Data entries

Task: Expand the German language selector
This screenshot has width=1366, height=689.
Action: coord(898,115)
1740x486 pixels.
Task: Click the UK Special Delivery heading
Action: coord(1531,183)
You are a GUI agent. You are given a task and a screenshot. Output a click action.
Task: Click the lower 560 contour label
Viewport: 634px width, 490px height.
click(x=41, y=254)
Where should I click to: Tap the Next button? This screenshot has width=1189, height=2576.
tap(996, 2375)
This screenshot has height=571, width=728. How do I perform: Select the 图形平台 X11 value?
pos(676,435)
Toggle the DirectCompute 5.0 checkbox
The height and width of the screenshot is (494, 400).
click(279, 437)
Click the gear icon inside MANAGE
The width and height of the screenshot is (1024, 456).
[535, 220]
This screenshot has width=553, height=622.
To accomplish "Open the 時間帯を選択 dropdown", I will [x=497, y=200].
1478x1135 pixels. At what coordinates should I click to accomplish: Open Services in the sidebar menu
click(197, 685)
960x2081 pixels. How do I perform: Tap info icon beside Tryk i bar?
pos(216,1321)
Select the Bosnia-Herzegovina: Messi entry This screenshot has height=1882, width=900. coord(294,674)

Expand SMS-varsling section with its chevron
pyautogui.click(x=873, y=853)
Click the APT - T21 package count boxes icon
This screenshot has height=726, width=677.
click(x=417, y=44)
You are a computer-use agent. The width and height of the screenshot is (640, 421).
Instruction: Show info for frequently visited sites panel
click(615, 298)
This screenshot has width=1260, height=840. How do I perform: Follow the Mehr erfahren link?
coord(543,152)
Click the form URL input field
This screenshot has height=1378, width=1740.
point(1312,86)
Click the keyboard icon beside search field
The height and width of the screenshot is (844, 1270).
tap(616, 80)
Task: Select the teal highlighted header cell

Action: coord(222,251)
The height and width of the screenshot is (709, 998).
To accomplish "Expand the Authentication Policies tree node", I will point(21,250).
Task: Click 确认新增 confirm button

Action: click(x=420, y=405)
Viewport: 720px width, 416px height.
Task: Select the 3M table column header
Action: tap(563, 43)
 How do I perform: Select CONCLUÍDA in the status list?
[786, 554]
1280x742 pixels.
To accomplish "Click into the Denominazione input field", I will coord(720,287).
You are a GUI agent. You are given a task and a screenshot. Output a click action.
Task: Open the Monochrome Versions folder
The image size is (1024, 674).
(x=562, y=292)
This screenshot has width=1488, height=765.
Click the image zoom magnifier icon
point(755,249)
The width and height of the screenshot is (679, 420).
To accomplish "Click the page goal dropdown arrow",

▶ **TASK OBJECTIVE**
Give each line of the rows above as a JSON list of strings, one string per line, with blank lines left out.

▶ **ANSWER FOR THE TASK**
[
  "Task: Expand the German language selector",
  "This screenshot has width=1366, height=689.",
  "Action: coord(898,115)",
  "1740x486 pixels.",
  "Task: Click the UK Special Delivery heading",
  "Action: coord(1531,183)",
  "You are a GUI agent. You are given a task and a screenshot. Output a click action.",
  "Task: Click the lower 560 contour label",
  "Viewport: 634px width, 490px height.",
  "click(x=41, y=254)",
  "Where should I click to: Tap the Next button? This screenshot has width=1189, height=2576.",
  "tap(996, 2375)",
  "This screenshot has height=571, width=728. How do I perform: Select the 图形平台 X11 value?",
  "pos(676,435)",
  "Toggle the DirectCompute 5.0 checkbox",
  "The height and width of the screenshot is (494, 400).",
  "click(279, 437)",
  "Click the gear icon inside MANAGE",
  "The width and height of the screenshot is (1024, 456).",
  "[535, 220]",
  "This screenshot has width=553, height=622.",
  "To accomplish \"Open the 時間帯を選択 dropdown\", I will [x=497, y=200].",
  "1478x1135 pixels. At what coordinates should I click to accomplish: Open Services in the sidebar menu",
  "click(197, 685)",
  "960x2081 pixels. How do I perform: Tap info icon beside Tryk i bar?",
  "pos(216,1321)",
  "Select the Bosnia-Herzegovina: Messi entry This screenshot has height=1882, width=900. coord(294,674)",
  "Expand SMS-varsling section with its chevron",
  "pyautogui.click(x=873, y=853)",
  "Click the APT - T21 package count boxes icon",
  "This screenshot has height=726, width=677.",
  "click(x=417, y=44)",
  "You are a computer-use agent. The width and height of the screenshot is (640, 421).",
  "Instruction: Show info for frequently visited sites panel",
  "click(615, 298)",
  "This screenshot has width=1260, height=840. How do I perform: Follow the Mehr erfahren link?",
  "coord(543,152)",
  "Click the form URL input field",
  "This screenshot has height=1378, width=1740.",
  "point(1312,86)",
  "Click the keyboard icon beside search field",
  "The height and width of the screenshot is (844, 1270).",
  "tap(616, 80)",
  "Task: Select the teal highlighted header cell",
  "Action: coord(222,251)",
  "The height and width of the screenshot is (709, 998).",
  "To accomplish \"Expand the Authentication Policies tree node\", I will point(21,250).",
  "Task: Click 确认新增 confirm button",
  "Action: click(x=420, y=405)",
  "Viewport: 720px width, 416px height.",
  "Task: Select the 3M table column header",
  "Action: tap(563, 43)",
  " How do I perform: Select CONCLUÍDA in the status list?",
  "[786, 554]",
  "1280x742 pixels.",
  "To accomplish \"Click into the Denominazione input field\", I will coord(720,287).",
  "You are a GUI agent. You are given a task and a screenshot. Output a click action.",
  "Task: Open the Monochrome Versions folder",
  "The image size is (1024, 674).",
  "(x=562, y=292)",
  "This screenshot has width=1488, height=765.",
  "Click the image zoom magnifier icon",
  "point(755,249)",
  "The width and height of the screenshot is (679, 420).",
  "To accomplish \"Click the page goal dropdown arrow\","
]